Since these scenes (with Shug seeking her father’s approval) do not appear in Walker’s book, we wonder why they appear in the movie. They do not add significant detail to the major concern of the movie, which is Celie’s salvation from sexist oppression and domestic violence. However, the scenes do reinforce negative stereotypical views that claim that black women--regardless of the degree of liberation they’ve achieved--want black males to have authority over some area of their lives.

These scenes also give religious validation to the heterosexual bias obvious throughout the movie. Thus we do not see clearly in the movie one of the major themes Walker makes clear in the book. That theme is women saving themselves from male domination by bonding sexually with other women. The book gives divine validation to this kind of sexuality when Shug tells Celie that God loves all their sexual feelings. When Celie asks if God thinks these feelings are dirty, Shug responds, “Naw . . . God made it. . . . God loves everything we love.”

The difference in the treatment of redemption by Walker’s book and Spielberg’s movie results from the different method each uses to bring contemporary feminist issues into relation with black culture. Walker subjects black culture to the authority of feminist issues. Spielberg’s movie subjects feminist issues to the authority of black culture.
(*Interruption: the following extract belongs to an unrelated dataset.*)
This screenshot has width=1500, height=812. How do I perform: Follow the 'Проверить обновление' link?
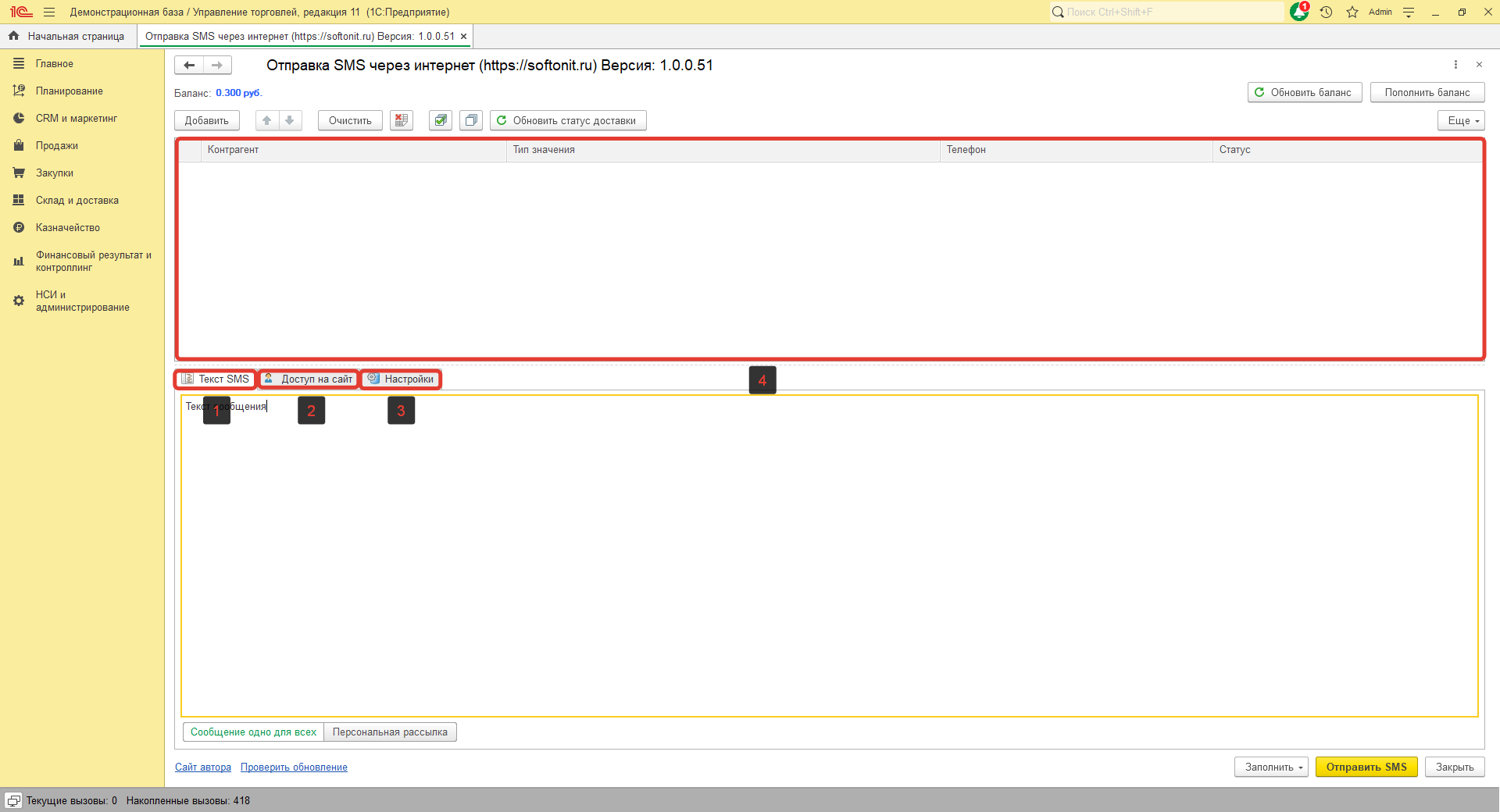(x=294, y=767)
The movie’s story line runs through rural, black Georgia during a specific time--from 1909 to approximately 1940. Therefore, Shug Avery, the other characters, their actions, interactions and religion must be realistic according to the cultural idioms in rural, black Georgia at the time. In the book, Walker does not establish a definite time span. Her characters have the full sweep of history, but the feminist issues and the consciousness of Shug suggest a time contemporaneous with our own. Thus it is not difficult to imagine the book’s Shug Avery circulating in rural, black Georgia sharing her emancipated ideas about God and sexuality with another woman.

Ultimately this method in Spielberg’s movie determines the criteria we use to evaluate it. We must ask such questions as these: Has the film’s writer successfully captured the black cultural idioms of the designated time span and place? The gospel music, the hell-fire preaching in the small, rural church, the juke joint are black cultural idioms amenable to the expression of a limited number of contemporary feminist issues. When the film’s writer chose to deal primarily with domestic violence, racism and female bonding did he choose those feminist issues that could most realistically be brought into relation with black culture of the designated time? Has the film’s director done the kind of casting that brings the black cultural idioms and the feminist issues to life in such a way that one does not cancel out the other?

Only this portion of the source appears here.